Aber Rita hat ja selbst einen Hund. Sie lächelte und schüttelte den Kopf. »Ich habe gerade meine Periode. Hunde können das immer riechen.«
»Ja, schon«, meinte ich, »aber sie müssen es ja nicht unbedingt allen anderen auf die Nase binden.«
»Grenzen«, sagte Rita nur.
In meiner Nachbarschaft gibt es zwei altehrwürdige höhere Bildungsanstalten. Die eine ist der Cambridge Dog Training Club und die andere die Harvard University, berühmt wegen der nie verfehlten Wirkung, die bei der beiläufigen Erwähnung ihres Namens entsteht.

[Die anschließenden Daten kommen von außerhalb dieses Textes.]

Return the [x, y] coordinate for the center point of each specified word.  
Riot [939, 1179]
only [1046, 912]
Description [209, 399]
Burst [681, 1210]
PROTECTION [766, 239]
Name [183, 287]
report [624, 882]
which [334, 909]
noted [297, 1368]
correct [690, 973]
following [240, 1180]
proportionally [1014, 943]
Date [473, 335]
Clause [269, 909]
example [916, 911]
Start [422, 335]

In Cambridge selbst wird diese Wirkung jedoch wegen der hohen Anzahl von ehemaligen Studentinnen und Studenten um einiges gedämpft. Meistens ist nämlich sofort ein Harvard-Absolvent zur Stelle, um dem sterblichen Rest der übrigen Konversationsteilnehmer die Bedeutung von allem und jedem zu erklären. Eine der Lektionen, die Harvard den Studenten beibringt, besteht darin, jede Annahme seit Jesus Christus in Frage zu stellen, und die Universitätsabgänger haben sich diese Lektion gut gemerkt. Zum Beispiel nehmen die Harvard-Absolventen durchaus nicht an, daß jeder weiß, wo sie studiert haben und trotz ihrer zahlenmäßigen Präsenz gehen sie auch nicht davon aus, daß jeder in Cambridge Harvard besucht hat. Ebensowenig übrigens, wie der Besitzer eines reinrassigen Hundes von hoher Abstammung und einem renommierten Züchter davon ausgehen würde, daß ein anderer Hund von gleichem Rang ist. Gibt man zu, daß man eine Universität besucht hat, deren Name nicht ganz so laut klingt, wenn man ihn fallen läßt, senken die typischen Harvard-Absolventen in einer Geste des schweigenden Mitleids langsam den Blick und gehen prompt nicht mehr länger davon aus, daß man weiß, was sie wissen, oder gelesen hat, was sie gelesen haben. Tatsächlich beginnen einige von ihnen zu vermuten, daß man gar nichts weiß und weder lesen noch schreiben kann.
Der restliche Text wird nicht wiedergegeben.